**TASK PROMPT**:
Each record that follows must be reproduced exactly.

**THE DATA**:
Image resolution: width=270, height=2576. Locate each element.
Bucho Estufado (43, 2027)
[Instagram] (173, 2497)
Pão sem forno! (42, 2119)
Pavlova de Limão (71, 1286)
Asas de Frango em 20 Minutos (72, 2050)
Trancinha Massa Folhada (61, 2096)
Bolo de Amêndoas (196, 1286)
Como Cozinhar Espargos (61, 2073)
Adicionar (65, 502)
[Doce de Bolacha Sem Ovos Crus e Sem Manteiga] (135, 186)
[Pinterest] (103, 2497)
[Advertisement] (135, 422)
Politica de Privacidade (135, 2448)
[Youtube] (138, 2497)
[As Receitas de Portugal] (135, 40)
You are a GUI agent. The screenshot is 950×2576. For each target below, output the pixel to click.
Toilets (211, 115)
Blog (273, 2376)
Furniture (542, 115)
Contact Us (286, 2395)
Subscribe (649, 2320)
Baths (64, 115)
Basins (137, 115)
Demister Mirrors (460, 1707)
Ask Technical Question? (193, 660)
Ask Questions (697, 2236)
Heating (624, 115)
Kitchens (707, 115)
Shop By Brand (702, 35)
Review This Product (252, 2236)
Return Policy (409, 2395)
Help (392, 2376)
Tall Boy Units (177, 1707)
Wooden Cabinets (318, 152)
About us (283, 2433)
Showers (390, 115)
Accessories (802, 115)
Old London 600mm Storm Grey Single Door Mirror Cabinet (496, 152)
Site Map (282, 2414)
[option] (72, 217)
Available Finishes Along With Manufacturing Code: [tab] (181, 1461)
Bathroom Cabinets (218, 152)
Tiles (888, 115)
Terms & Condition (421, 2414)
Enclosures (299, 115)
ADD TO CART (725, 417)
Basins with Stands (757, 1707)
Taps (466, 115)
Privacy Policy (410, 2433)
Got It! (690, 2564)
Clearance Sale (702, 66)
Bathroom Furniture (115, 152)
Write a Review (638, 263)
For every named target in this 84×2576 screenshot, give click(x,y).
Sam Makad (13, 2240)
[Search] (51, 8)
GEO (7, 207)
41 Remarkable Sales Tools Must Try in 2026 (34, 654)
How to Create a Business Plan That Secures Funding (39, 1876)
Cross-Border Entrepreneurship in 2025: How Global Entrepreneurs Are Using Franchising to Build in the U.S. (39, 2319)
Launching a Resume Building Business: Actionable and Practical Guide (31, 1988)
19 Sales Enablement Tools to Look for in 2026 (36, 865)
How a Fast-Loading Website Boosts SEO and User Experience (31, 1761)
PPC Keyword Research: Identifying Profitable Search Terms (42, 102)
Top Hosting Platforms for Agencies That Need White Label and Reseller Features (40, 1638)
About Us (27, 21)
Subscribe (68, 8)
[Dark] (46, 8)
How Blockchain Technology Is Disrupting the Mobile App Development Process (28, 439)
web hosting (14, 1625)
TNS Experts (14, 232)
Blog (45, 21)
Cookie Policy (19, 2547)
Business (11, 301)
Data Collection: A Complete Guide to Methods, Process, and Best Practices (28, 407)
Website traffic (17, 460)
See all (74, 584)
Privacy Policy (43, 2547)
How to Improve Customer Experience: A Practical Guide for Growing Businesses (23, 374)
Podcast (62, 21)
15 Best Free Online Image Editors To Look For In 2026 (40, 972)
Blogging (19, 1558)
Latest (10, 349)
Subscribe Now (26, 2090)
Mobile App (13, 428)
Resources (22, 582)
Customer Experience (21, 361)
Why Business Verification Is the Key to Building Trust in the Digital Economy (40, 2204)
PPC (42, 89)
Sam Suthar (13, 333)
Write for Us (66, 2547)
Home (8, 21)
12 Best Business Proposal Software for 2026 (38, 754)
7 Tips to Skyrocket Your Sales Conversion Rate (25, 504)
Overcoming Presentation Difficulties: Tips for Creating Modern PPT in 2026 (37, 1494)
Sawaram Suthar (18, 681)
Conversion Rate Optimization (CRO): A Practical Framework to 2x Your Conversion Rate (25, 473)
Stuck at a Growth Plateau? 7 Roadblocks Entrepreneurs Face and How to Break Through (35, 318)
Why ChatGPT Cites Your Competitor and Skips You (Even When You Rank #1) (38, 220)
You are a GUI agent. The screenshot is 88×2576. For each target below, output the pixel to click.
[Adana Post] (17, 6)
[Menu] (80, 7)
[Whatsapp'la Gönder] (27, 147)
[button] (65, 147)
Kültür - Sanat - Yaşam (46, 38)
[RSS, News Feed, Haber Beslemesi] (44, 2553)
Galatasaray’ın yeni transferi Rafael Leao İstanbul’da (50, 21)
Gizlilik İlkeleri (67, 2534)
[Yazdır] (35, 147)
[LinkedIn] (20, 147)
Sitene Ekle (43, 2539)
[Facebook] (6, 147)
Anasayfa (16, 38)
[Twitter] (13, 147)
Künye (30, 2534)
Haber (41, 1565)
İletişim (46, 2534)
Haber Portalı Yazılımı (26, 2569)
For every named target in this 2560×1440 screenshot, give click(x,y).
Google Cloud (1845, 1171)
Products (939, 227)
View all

**TASK RESPONSE**:
Image resolution: width=270, height=2576. Locate each element.
Bucho Estufado (43, 2027)
[Instagram] (173, 2497)
Pão sem forno! (42, 2119)
Pavlova de Limão (71, 1286)
Asas de Frango em 20 Minutos (72, 2050)
Trancinha Massa Folhada (61, 2096)
Bolo de Amêndoas (196, 1286)
Como Cozinhar Espargos (61, 2073)
Adicionar (65, 502)
[Doce de Bolacha Sem Ovos Crus e Sem Manteiga] (135, 186)
[Pinterest] (103, 2497)
[Advertisement] (135, 422)
Politica de Privacidade (135, 2448)
[Youtube] (138, 2497)
[As Receitas de Portugal] (135, 40)
You are a GUI agent. The screenshot is 950×2576. For each target below, output the pixel to click.
Toilets (211, 115)
Blog (273, 2376)
Furniture (542, 115)
Contact Us (286, 2395)
Subscribe (649, 2320)
Baths (64, 115)
Basins (137, 115)
Demister Mirrors (460, 1707)
Ask Technical Question? (193, 660)
Ask Questions (697, 2236)
Heating (624, 115)
Kitchens (707, 115)
Shop By Brand (702, 35)
Review This Product (252, 2236)
Return Policy (409, 2395)
Help (392, 2376)
Tall Boy Units (177, 1707)
Wooden Cabinets (318, 152)
About us (283, 2433)
Showers (390, 115)
Accessories (802, 115)
Old London 600mm Storm Grey Single Door Mirror Cabinet (496, 152)
Site Map (282, 2414)
[option] (72, 217)
Available Finishes Along With Manufacturing Code: [tab] (181, 1461)
Bathroom Cabinets (218, 152)
Tiles (888, 115)
Terms & Condition (421, 2414)
Enclosures (299, 115)
ADD TO CART (725, 417)
Basins with Stands (757, 1707)
Taps (466, 115)
Privacy Policy (410, 2433)
Got It! (690, 2564)
Clearance Sale (702, 66)
Bathroom Furniture (115, 152)
Write a Review (638, 263)
For every named target in this 84×2576 screenshot, give click(x,y).
Sam Makad (13, 2240)
[Search] (51, 8)
GEO (7, 207)
41 Remarkable Sales Tools Must Try in 2026 (34, 654)
How to Create a Business Plan That Secures Funding (39, 1876)
Cross-Border Entrepreneurship in 2025: How Global Entrepreneurs Are Using Franchising to Build in the U.S. (39, 2319)
Launching a Resume Building Business: Actionable and Practical Guide (31, 1988)
19 Sales Enablement Tools to Look for in 2026 (36, 865)
How a Fast-Loading Website Boosts SEO and User Experience (31, 1761)
PPC Keyword Research: Identifying Profitable Search Terms (42, 102)
Top Hosting Platforms for Agencies That Need White Label and Reseller Features (40, 1638)
About Us (27, 21)
Subscribe (68, 8)
[Dark] (46, 8)
How Blockchain Technology Is Disrupting the Mobile App Development Process (28, 439)
web hosting (14, 1625)
TNS Experts (14, 232)
Blog (45, 21)
Cookie Policy (19, 2547)
Business (11, 301)
Data Collection: A Complete Guide to Methods, Process, and Best Practices (28, 407)
Website traffic (17, 460)
See all (74, 584)
Privacy Policy (43, 2547)
How to Improve Customer Experience: A Practical Guide for Growing Businesses (23, 374)
Podcast (62, 21)
15 Best Free Online Image Editors To Look For In 2026 (40, 972)
Blogging (19, 1558)
Latest (10, 349)
Subscribe Now (26, 2090)
Mobile App (13, 428)
Resources (22, 582)
Customer Experience (21, 361)
Why Business Verification Is the Key to Building Trust in the Digital Economy (40, 2204)
PPC (42, 89)
Sam Suthar (13, 333)
Write for Us (66, 2547)
Home (8, 21)
12 Best Business Proposal Software for 2026 (38, 754)
7 Tips to Skyrocket Your Sales Conversion Rate (25, 504)
Overcoming Presentation Difficulties: Tips for Creating Modern PPT in 2026 (37, 1494)
Sawaram Suthar (18, 681)
Conversion Rate Optimization (CRO): A Practical Framework to 2x Your Conversion Rate (25, 473)
Stuck at a Growth Plateau? 7 Roadblocks Entrepreneurs Face and How to Break Through (35, 318)
Why ChatGPT Cites Your Competitor and Skips You (Even When You Rank #1) (38, 220)
You are a GUI agent. The screenshot is 88×2576. For each target below, output the pixel to click.
[Adana Post] (17, 6)
[Menu] (80, 7)
[Whatsapp'la Gönder] (27, 147)
[button] (65, 147)
Kültür - Sanat - Yaşam (46, 38)
[RSS, News Feed, Haber Beslemesi] (44, 2553)
Galatasaray’ın yeni transferi Rafael Leao İstanbul’da (50, 21)
Gizlilik İlkeleri (67, 2534)
[Yazdır] (35, 147)
[LinkedIn] (20, 147)
Sitene Ekle (43, 2539)
[Facebook] (6, 147)
Anasayfa (16, 38)
[Twitter] (13, 147)
Künye (30, 2534)
Haber (41, 1565)
İletişim (46, 2534)
Haber Portalı Yazılımı (26, 2569)
For every named target in this 2560×1440 screenshot, give click(x,y).
Google Cloud (1845, 1171)
Products (939, 227)
View all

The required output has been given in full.